My High School music teacher put it well when he said that there are no boxes - no isolated islands of knowledge, that all knowledge is interdependent and feeds off each other.

Campus Dweller
22-11-2007, 08:57 AM
I remember reading somewhere that NASA has thousands of old magnetic tapes of data from early space probes that were never analysed.

xelasnave
22-11-2007, 09:13 AM
Will I noticed some time ago that there is so much data coming in and yet it seems that working out what it is saying is left to chance that it will be pulled out and looked at...an impression only.

The net is the really big hope as with the net information can flow so much faster yet to form an overview seems to be getting more difficult... I read a fair bit and what staggers me is the complexity with any filed.. just looking at the various forms of math had me just reading the headings for night after night without even getting a glimpse of what each category could provide..no doubt there are people who can manage more information than me yet the same problem must present to then at some stage...
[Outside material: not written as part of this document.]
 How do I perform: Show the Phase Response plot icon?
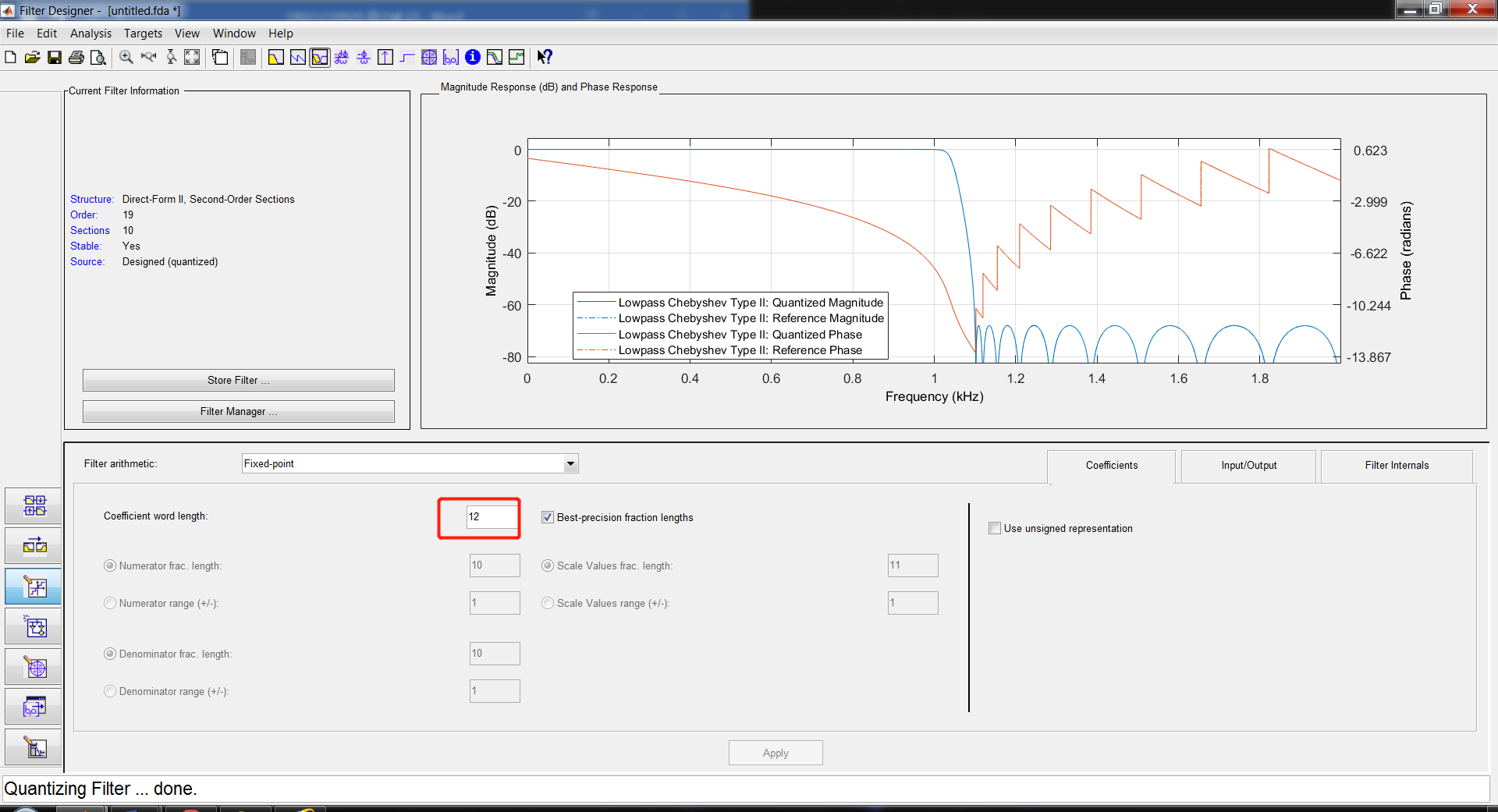(298, 57)
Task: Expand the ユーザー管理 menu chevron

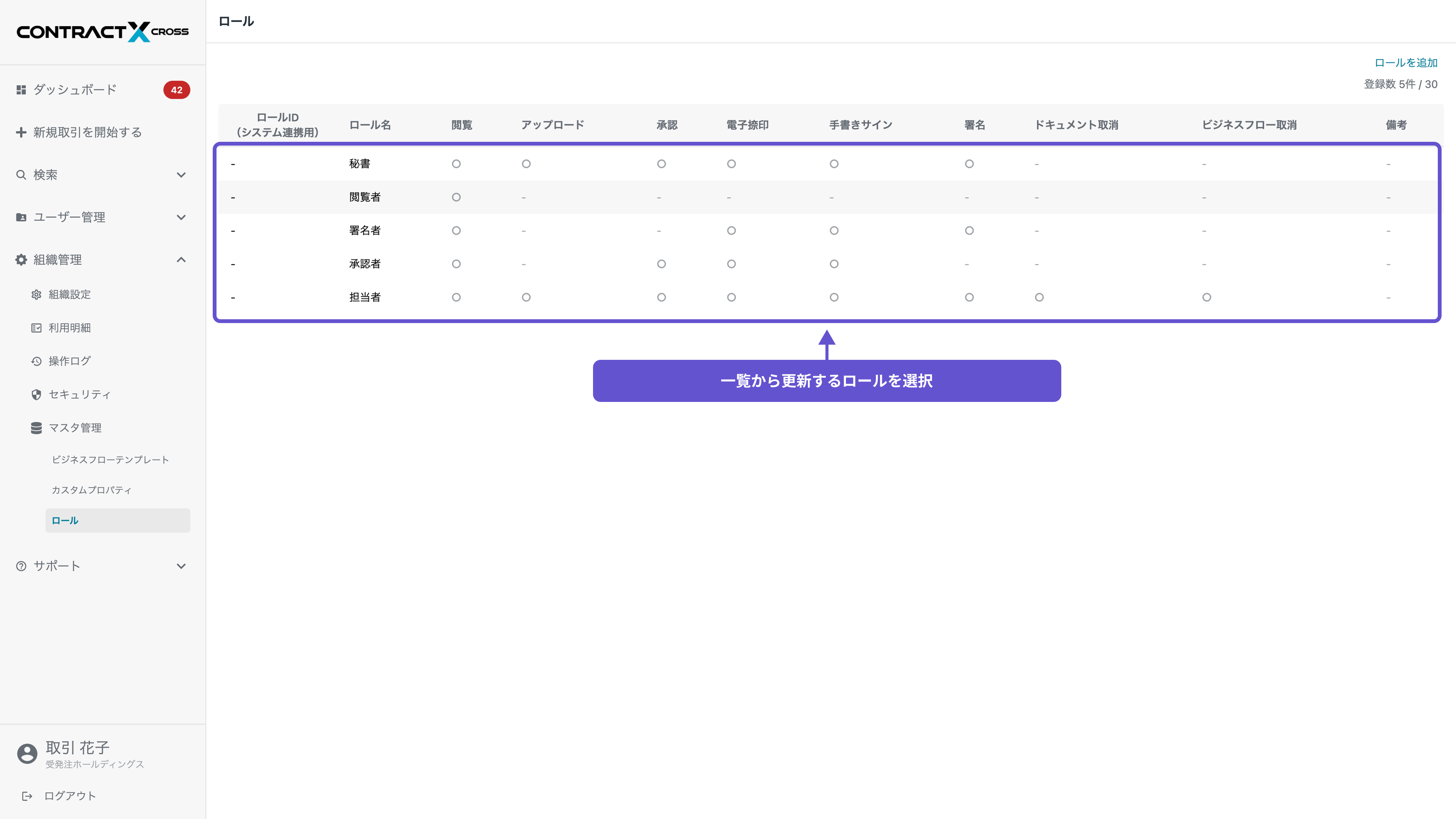Action: [x=181, y=217]
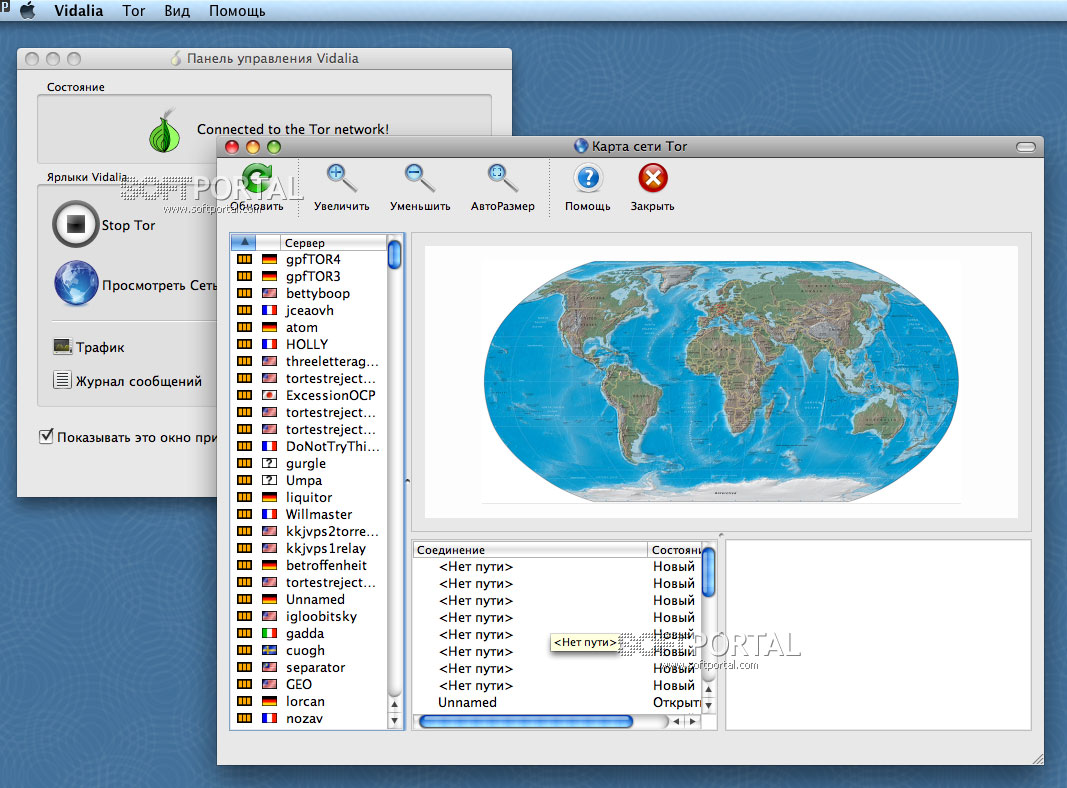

I agree with your music teachers observation yet knowing such does not take us further it seems as to make sense of the incoming data one needs someone to specialise in a limited field... they then think they know it all..which maybe in respect of the speciality they do but linking all the knowledge in an over view seems to me close to impossible... each specialist needs to be able to condense their research of many years into a short simple statement so it can flow with other simple statements...not easy..humans like to sound as if they know all about what they specialise in and therefore making a simple statement is not that simple. How can you ask someone who has spent years on a subject to ..put it in a sentence that sums it up correctly and without qualification of the finner points. State you life in a sentence of no more than 30 words... not easy.

On the bright side at least we are getting data accumulations and with the net so much of it is accessible for all to think about what it may be telling us.. but how to get overviews is the problem I think will be more difficult than gaining data. How to link the data without the boxes and make it all fit one larger picture I wonder.

alex

Kal
22-11-2007, 10:52 AM
The only way to deal with that amount of data would be real time analysis, discarding the majority of it and archiving the relevent, or archiving the results of the real time analysis.
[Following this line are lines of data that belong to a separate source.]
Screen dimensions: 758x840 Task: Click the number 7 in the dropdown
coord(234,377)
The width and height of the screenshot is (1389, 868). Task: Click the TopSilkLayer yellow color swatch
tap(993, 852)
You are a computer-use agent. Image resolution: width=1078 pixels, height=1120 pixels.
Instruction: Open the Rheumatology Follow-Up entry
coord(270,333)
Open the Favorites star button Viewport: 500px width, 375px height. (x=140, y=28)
It is a massive amount of data, if you used 10Gb fibre channel you would still need 30 or more cards just to handle that raw throughput!

higginsdj
22-11-2007, 01:20 PM
The trouble is that the data has other uses other than the immediate - ie I take images to do Minor Planet Photometry - how many variable stars for transient (new MP's/Comets) might there be in those images? I have kept all my images (well except that small bunch I accidentally lost when I archived it) and will one day write some code to auto catalogue and display it (like DSS).

Cheers

Gargoyle_Steve
26-11-2007, 04:32 AM
Seems like another project crying out for the SETI-at-HOME (http://setiathome.berkeley.edu/)approach.

"What is SETI@home?
SETI@home is a scientific experiment that uses Internet-connected computers in the Search for Extraterrestrial Intelligence (SETI). You can participate by running a free program that downloads and analyzes radio telescope data. "

(from Wikipedia)
"With over 5.2 million participants worldwide, the project is the distributed computing project with the most participants to date. Since its launch on May 17, 1999, the project has logged over two million years of aggregate computing time. On September 26, 2001, SETI@home had performed a total of 1021 floating point operations. It is acknowledged by the Guinness World Records as the largest computation in history (Newport 2005). With over 1.6 million computers in the system, as of October 16, 2007, SETI@home has the ability to compute over 274 TeraFLOPS (http://en.wikipedia.org/wiki/TeraFLOPS) "